On Friday, my father got results of his biopsy he had earlier in the week. He is just shy of 94 years old. He's had a long healthy life, but a couple of years ago was diagnosed with bladder cancer. He's had a couple of runs of treatments that have held it at bay. But it has now spread to his lung. It was an aggressive cancer at the time of the original diagnosis. So it is not a surprise that it has finally begun to spread. But it is a disappointment. I know people don't live forever, and that as we are living, we are moving toward death. But I can't get through a day thinking like that! Who can? We talk about life! Make the most of life! Live your life! Seize the day! We all know our time on earth is limited. Yet it is still a surprise to me, each and every time, when someone I know is terminally ill, or dies. Even my dad at his age. I think if I had an estimated point in time that I may stop living due to disease or some injury, I probably would look at each day as dying, rather then living. I don't think I am a person who will handle that well.
My mother handled it well. Or at least in my presence, she did. She also never really asked how long she would live with her cancer. I remember asking what the doctor said - how long do they think? She always told me she didn't ask. Maybe it gave her more control. It allowed her to keep living, because there wasn't an "end date" looming. Or maybe she did ask but didn't share. I sometimes wonder what her thoughts were as she knew her "forever" was coming to an end. I think I was afraid to ask. She was almost 74, still young.
I've been spoiled - in my very large family of eleven brothers and sisters, eleven brothers and sisters-in-law, many nieces and nephews and great nieces and nephews, we've been very fortunate to be for the most part a healthy bunch for so many years. But we're getting older - my mother died fifteen years ago, I lost one of my sisters four years ago at the age of 57, and a brother-in-law in his early 50's about nine years ago. I guess that's life, right? Death is a part of life.

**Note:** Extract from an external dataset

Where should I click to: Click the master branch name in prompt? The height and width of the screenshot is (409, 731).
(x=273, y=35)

FTD, whatever it does in its destruction of the brain, takes away the comprehension of what is to come for my husband. I think that is good for him, not so good for me. I don't think I'll get to know his thoughts and feelings when things progress, whether that's five years from now, or ten or twenty. I feel like it would be a one way conversation. We have had several frank conversations about the disease. And I've told him that this disease is different for every person. He seems to "get" that he has FTD, but it is easily put out of his thoughts and his mind. And yet, I've heard him in conversations with people when he is doing what I call his "bit" where he talks in Spanish and asks how people are doing, when the person says "Muy bien", he always says he's never muy bien (very good), he's just bien (good) or asi asi (so so). I don't know if he's just trying to be funny, or if he is not feeling great.

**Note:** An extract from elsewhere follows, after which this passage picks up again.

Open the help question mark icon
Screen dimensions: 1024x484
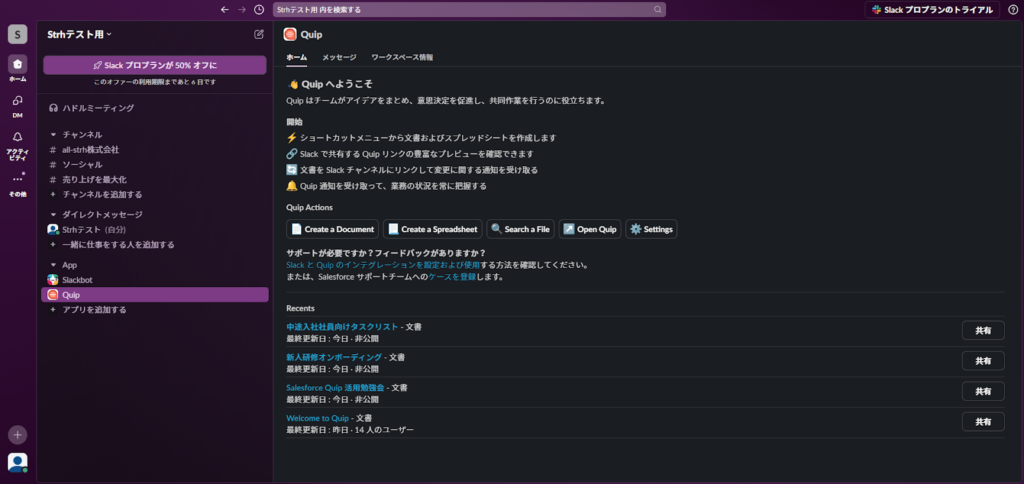tap(1012, 9)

As I have more conversations with him, interacting with him more, trying to pull him more into my reality, trying to engage him and get some exercise going in that brain of his, I do notice more deficits in comprehension and life skills. It is just more evident to me now.

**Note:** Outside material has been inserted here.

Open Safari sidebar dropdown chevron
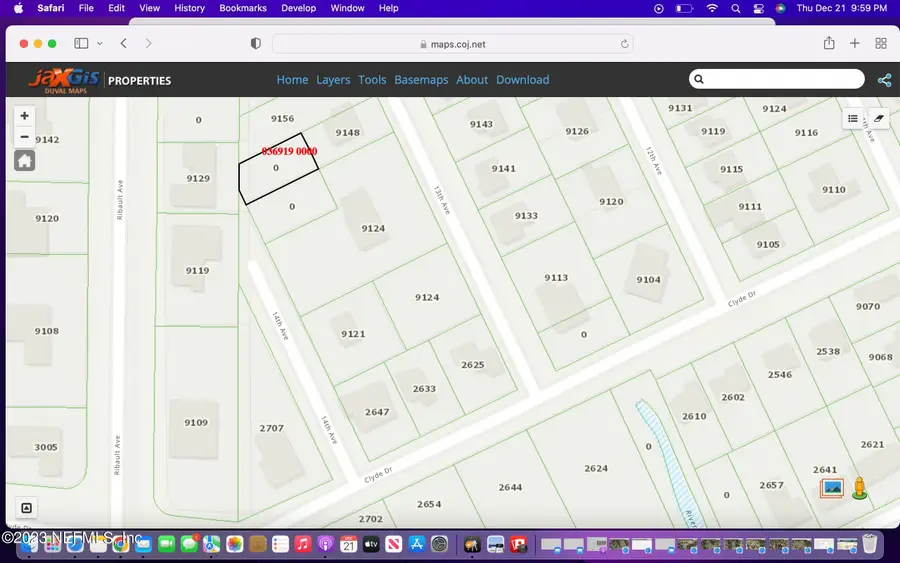 [100, 44]
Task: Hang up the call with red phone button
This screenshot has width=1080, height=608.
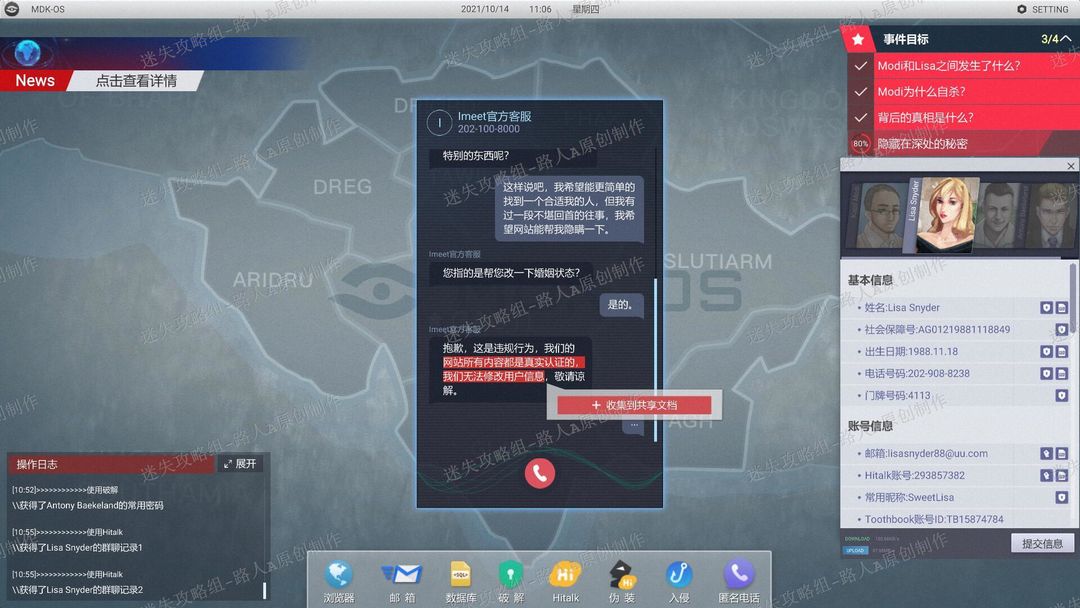Action: pyautogui.click(x=539, y=474)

As I read more about FTD and try to educate myself about the stages and progression of this disease, I am reminded that we are fortunate that Dave's progression has been slow thus far. But I wonder what starts the next stage? What causes the tipping? Is it one particular brain cell among all the other brain cells that bursts or dies or whatever and another light goes out? Or is it the opposite? Is it not using a part of the brain - not accessing its power - not exercising it that makes it fail further? I'm not good about not knowing. I need the big picture! I'm a big picture person! But I don't have control of this. And no one really knows. So we just keep on living, a day at a time, and we make the most of it all! Because forever could be just a second.